*** Block opens ***

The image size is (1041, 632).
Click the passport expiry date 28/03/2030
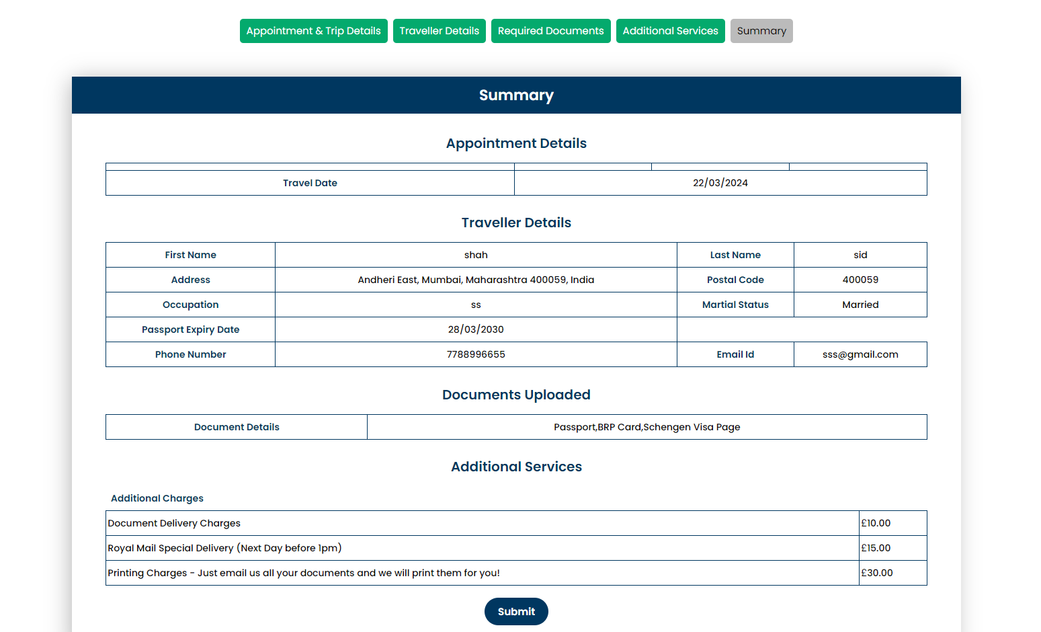click(x=476, y=329)
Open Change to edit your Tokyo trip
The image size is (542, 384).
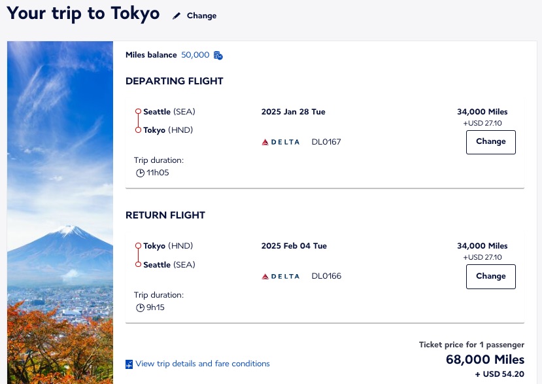click(201, 15)
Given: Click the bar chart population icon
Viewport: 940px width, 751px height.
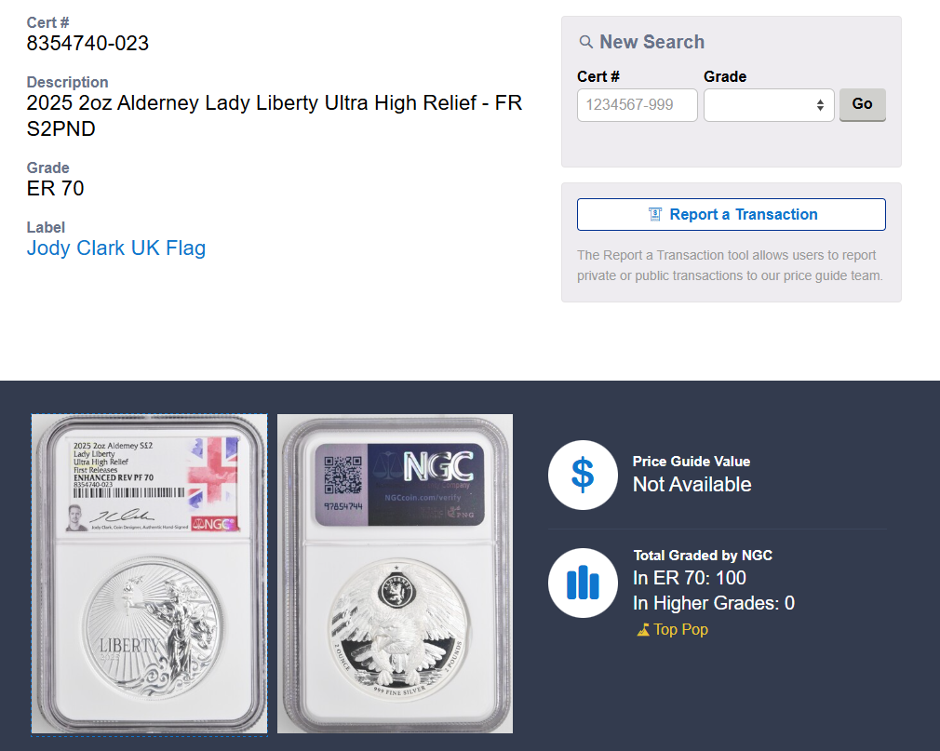Looking at the screenshot, I should (583, 583).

*** Block closes ***

Copy out every entry above, character for character, excluding pictures.

The image size is (1041, 632).
Click the passport expiry date 28/03/2030
click(x=476, y=329)
Open Change to edit your Tokyo trip
The image size is (542, 384).
click(201, 15)
Given: Click the bar chart population icon
Viewport: 940px width, 751px height.
Looking at the screenshot, I should (583, 583).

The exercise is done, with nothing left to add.